Edito du n° 46
Dès qu’un livre a deux ans, un distributeur (qui gère le stock, réalise les envois et facture les points de vente) peut dire à l’éditeur du titre «Que comptes-tu faire de ce stock?». La plupart du temps, il s’agit de déterminer si le titre sera soldé (mais auprès de qui désormais?) ou détruit, à moins que l’éditeur puisse le stocker par ses propres moyens (car il n’est souvent pas en mesure de payer l’immobilisation des invendus).
Jusqu’à récemment, les éditeurs de JdR n’avaient jamais été confrontés à cette problématique. Il existait un distributeur très conscient des spécificités du JdR. Il était critiqué sur bien des points par les éditeurs qui ne voyaient pas ce service gratuit qu’il leur apportait. Depuis sa disparition, l’augmentation du nombre d’éditeurs de jeux de société et les changements d’habitude des consommateurs ont bouleversé cet usage. La distribution est en train de sensibiliser les éditeurs à leur problème d’immobilisation de stock, tout en leur faisant remarquer qu’un livre qui dort dans un hangar depuis plus de deux ans n’intéresse, selon eux, plus personne.

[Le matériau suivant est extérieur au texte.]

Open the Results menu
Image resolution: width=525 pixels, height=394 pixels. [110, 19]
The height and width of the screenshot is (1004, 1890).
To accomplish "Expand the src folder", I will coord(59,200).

C’est oublier que le joueur l’ignore, lui, se fiant à ce qu’il trouve en boutique.
Les éditeurs devraient sans doute faire cause commune, se dotant d’une boutique en ligne spécialisée dédiée à leur production, mais à qui confier la gestion d’une telle entreprise? Ces mêmes éditeurs n’arrivent déjà pas à s’entendre sur une mutualisation de certaines ressources alors qu’ils impriment, par exemple, au même endroit et que donc leur stock part des mêmes entrepôts pour aller chez le même distributeur, chacun avec son petit camion.

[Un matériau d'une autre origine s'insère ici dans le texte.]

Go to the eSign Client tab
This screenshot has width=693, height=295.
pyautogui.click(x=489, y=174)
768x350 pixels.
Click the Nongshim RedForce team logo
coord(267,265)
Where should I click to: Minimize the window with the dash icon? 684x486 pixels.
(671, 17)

Derrière ces difficultés, il n’y a qu’une question: à qui confier le secret des chiffres réels de ventes? Eh bien, Mesdames, Messieurs les éditeurs, n’ayez pas peur! Les consommateurs ne regardent pas que la jauge des euros qui s’accumulent lors des opérations participatives. Ils sont attentifs à la participation. Ils sont par conséquent conscients que les acheteurs, parmi tous les passionnés de notre loisir, sont souvent les MJ. En outre, vos confrères du livre ont accès aux chiffres de tout leur marché. Ils savent qui vend bien, qui vend moins bien, mais ils savent aussi que ce qui vend n’est pas synonyme de qualité littéraire ou éditoriale, il est le fait d’une tendance, d’un appétit du moment, et cela ne les empêche pas de publier d’excellents manuscrits de faible audience, car chaque livre trouve toujours ses lecteurs grâce à des contenus tiers éditorialisés, comme JdR Mag.
Sébastien Célerin
Si vous souhaitez ce numéro, c’est ICI.
En version numérique, c’est ICI.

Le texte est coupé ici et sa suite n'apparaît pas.